Stocks ended up on Thursday

The Dow Jones Industrial Average gained 111 points, or 0.3%.

Meanwhile, the S&P 500 and Nasdaq Composite rose 0.5% and 0.7%, respectively.

The major averages are still on pace to end the week on a downturn, with the S&P 500 on track for its worst weekly performance since Dec. 16.

— Hakyung Kim

CNBC Pro: Nvidia’s stock is soaring on the A.I. buzz. Here’s where Wall Street sees it going next

After a bad 2022 — along with most chip companies — U.S. giant Nvidia has seen a major turnaround, clawing back much of the losses it incurred.

Has the stock got further to go even with its big surge this year? Here’s what Wall Street analysts say about where they see it going next, and AI’s impact on the firm.

— Weizhen Tan

Keep an eye on the 3,900 S&P 500 level, chart analyst Katie Stockton says

Fairlead Strategies’ Katie Stockton said she’s closely watching the 3,900 level at the S&P 500, noting it’s in danger of being broken. “Unfortunately, the next support level is that 3,500 level that was tested back in October.”

The S&P 500 traded around 3,990 on Thursday, struggling to snap a four-day losing streak — its longest slide since December.

The broader market index has also given up a chunk of its January gains. It was last up about 4% for the year after popping more than 6% in January.

“That abrupt reversal shows a shift in market sentiment that, I think, is … going to be difficult to weather in the near term,” Stockton said on CNBC’s “Squawk Box.”

— Fred Imbert

Wavering in the markets looking to continue, according to BankRate

The back-and-forth rally in the markets is looking to continue in the near future, according to BankRate’s chief financial analyst Greg McBride.

“The market is rallied a couple of times under this false premise that the Federal Reserve is going to pivot and start cutting interest rates right. And time and time again, the Fed pushes back on that, and the market eventually gets the message, and we see a pullback. I don’t expect it to play out any differently this time,” said McBride. “The economy is the economy is remarkably strong. Inflation is still hot. The labor market was tight. And all of that argues for a fed that is going to continue raising interest rates.”

McBride added that currently, the markets are only pricing in a soft landing.

He added, “The market has not priced in the risk of recession. The market has not priced in the no landing scenario where the Fed has to continue raising interest rates because of elevated inflation and for the foreseeable future.”

— Hakyung Kim

2023 is a more micro-driven market, according to Goldman Sachs

The market has shifted this year, according to Goldman Sachs’ trading desk, presenting opportunities for investors.

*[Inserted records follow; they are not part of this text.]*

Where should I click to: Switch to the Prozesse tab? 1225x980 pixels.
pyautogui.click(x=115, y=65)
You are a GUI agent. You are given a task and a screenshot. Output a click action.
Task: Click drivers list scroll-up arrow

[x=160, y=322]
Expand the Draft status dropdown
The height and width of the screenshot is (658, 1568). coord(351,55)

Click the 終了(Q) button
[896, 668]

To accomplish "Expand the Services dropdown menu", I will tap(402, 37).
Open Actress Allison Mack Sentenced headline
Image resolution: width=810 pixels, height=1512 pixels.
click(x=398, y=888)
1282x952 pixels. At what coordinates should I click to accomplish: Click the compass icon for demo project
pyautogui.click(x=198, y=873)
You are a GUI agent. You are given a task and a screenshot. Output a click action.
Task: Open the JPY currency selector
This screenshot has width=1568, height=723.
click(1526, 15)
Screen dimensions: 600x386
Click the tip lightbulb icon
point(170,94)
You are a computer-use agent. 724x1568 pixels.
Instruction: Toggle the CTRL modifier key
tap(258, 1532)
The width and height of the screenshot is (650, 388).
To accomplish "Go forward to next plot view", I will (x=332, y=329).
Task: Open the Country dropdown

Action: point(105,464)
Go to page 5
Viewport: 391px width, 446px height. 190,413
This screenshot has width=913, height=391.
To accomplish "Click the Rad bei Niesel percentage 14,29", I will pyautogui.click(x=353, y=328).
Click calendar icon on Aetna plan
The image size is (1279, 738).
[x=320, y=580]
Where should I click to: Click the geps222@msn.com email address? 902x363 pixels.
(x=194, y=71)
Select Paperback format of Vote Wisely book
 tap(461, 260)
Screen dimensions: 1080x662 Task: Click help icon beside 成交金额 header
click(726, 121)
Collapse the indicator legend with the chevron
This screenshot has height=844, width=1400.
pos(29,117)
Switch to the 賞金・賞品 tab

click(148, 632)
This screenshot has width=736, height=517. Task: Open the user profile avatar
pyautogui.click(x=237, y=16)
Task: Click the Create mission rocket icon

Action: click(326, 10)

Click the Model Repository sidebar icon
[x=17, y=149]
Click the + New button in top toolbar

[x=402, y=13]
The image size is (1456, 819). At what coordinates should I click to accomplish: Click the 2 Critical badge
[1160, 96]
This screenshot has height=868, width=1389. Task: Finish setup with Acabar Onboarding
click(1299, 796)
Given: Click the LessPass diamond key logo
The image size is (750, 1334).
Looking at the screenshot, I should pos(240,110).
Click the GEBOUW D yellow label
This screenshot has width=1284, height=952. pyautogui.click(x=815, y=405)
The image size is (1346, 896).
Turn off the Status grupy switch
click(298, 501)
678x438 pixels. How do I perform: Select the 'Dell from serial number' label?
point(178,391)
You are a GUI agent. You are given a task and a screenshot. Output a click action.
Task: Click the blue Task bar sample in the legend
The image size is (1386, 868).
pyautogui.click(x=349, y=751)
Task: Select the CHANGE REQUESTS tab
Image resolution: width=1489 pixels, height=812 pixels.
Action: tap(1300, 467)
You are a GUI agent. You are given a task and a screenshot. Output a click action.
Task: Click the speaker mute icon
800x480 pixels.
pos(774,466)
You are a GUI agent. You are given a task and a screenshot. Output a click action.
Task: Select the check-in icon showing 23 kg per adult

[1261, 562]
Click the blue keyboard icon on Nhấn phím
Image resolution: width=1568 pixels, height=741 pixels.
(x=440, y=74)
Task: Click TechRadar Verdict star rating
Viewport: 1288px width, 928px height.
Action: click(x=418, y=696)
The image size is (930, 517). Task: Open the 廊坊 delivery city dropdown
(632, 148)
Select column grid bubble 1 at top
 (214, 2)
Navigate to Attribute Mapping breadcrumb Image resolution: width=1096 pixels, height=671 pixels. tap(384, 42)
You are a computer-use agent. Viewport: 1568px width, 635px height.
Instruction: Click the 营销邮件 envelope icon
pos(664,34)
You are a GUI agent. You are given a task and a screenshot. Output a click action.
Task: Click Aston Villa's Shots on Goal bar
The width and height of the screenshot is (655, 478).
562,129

“Fears of recession and elevated interest rate volatility helped create a particularly macro-driven market for much of 2022,” according to a Wednesday note from the firm’s trading desk.

“But 2023 is shaping up to be a much more micro-driven market, presenting an opportunity for fundamental stock pickers and alpha generation as we move further and further into the post-pandemic, post-modern cycle.” 

The note highlighted the “importance of margins (over revenues) amidst higher interest rates, more expensive input costs (like commodities and labor), and high inflation.”